Ontvangen 22 april 2013
De ondergetekenden stellen het volgende amendement voor:
Artikel 6 komt te luiden:
1. Indien uit de ramingen van het CPB blijkt dat het collectief aandeel in het EMU-saldo van de decentrale overheden gezamenlijk, als bedoeld in artikel 3, zesde lid, meerjarig wordt overschreden, kunnen, na bestuurlijk overleg, bij of krachtens algemene maatregel van bestuur maatregelen worden gesteld ter naleving van het vastgestelde resultaat in termen van het collectief aandeel in het EMU-saldo van de decentrale overheden gezamenlijk, als bedoeld in artikel 3, zesde lid.
2. Een krachtens het eerste lid vastgestelde algemene maatregel van bestuur treedt niet eerder in werking dan vier weken na de datum van uitgifte van het Staatsblad waarin hij is geplaatst. Van de plaatsing wordt onverwijld mededeling gedaan aan de beide kamers der Staten-Generaal.
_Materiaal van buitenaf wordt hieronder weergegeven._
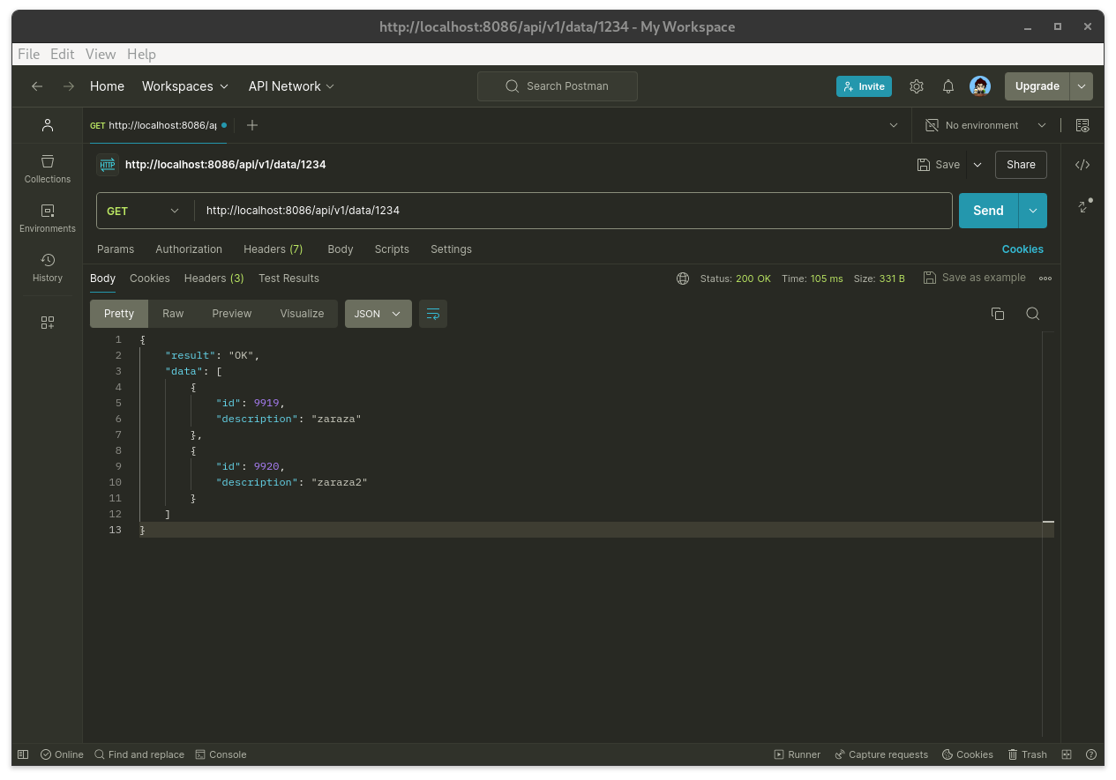The width and height of the screenshot is (1116, 780).
Task: Toggle line wrap in response body
Action: pos(433,314)
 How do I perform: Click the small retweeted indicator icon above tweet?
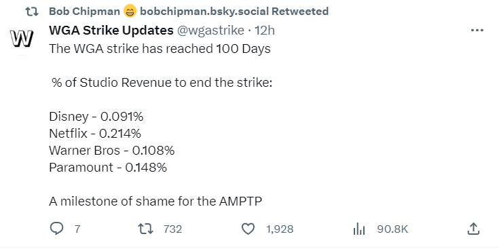[32, 12]
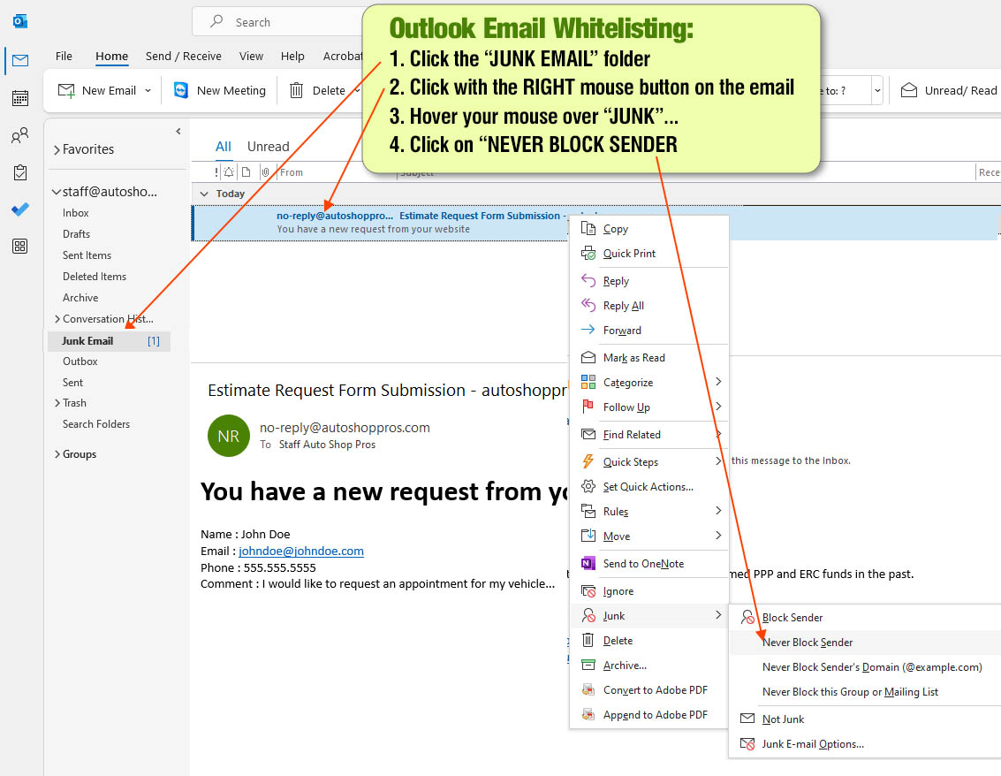This screenshot has width=1001, height=776.
Task: Click the Block Sender icon
Action: [747, 618]
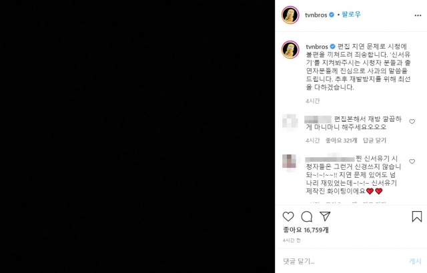The image size is (427, 273).
Task: Open tvnbros username in the header
Action: tap(316, 15)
Met het amendement wordt de nationale sanctie vervangen door een correctiemechanisme met als basis het huidige geldende regime neergelegd in het eerste en tweede lid van artikel 7 van de wet Fido. Bij dreigende overschrijdingen van de norm zal op basis van bestuurlijk overleg bezien worden of verbetermaatregelen mogelijk zijn ter beheersing van het EMU saldo, waardoor inzet van de vervolgstappen van het correctiemechanisme minder waarschijnlijk wordt.
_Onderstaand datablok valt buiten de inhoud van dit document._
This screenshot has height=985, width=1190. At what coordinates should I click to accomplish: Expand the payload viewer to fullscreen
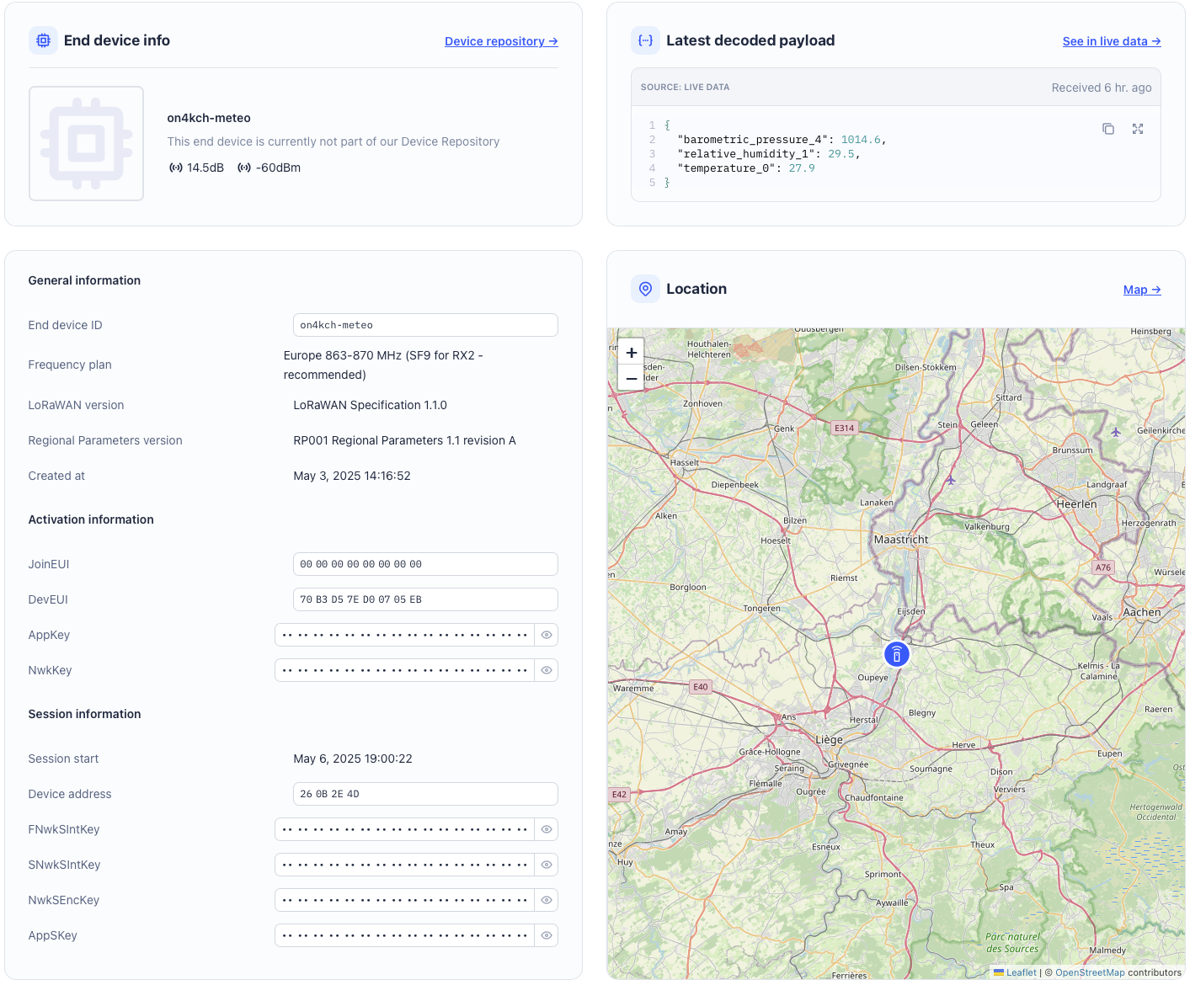click(1137, 129)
Het sluitstuk van het correctiemechanisme vormen maatregelen, waaronder in de laatste instantie de mogelijkheid tot kortingen op de decentrale overheden, die worden vastgelegd in een algemene maatregel van bestuur. Dit sluitstuk moet worden beschouwd als een ultimum remedium en wordt pas ingezet als bestuurlijke afspraken over herstelplannen voor verbetering van het EMU-saldo van decentrale overheden niet tot het gewenste resultaat leiden.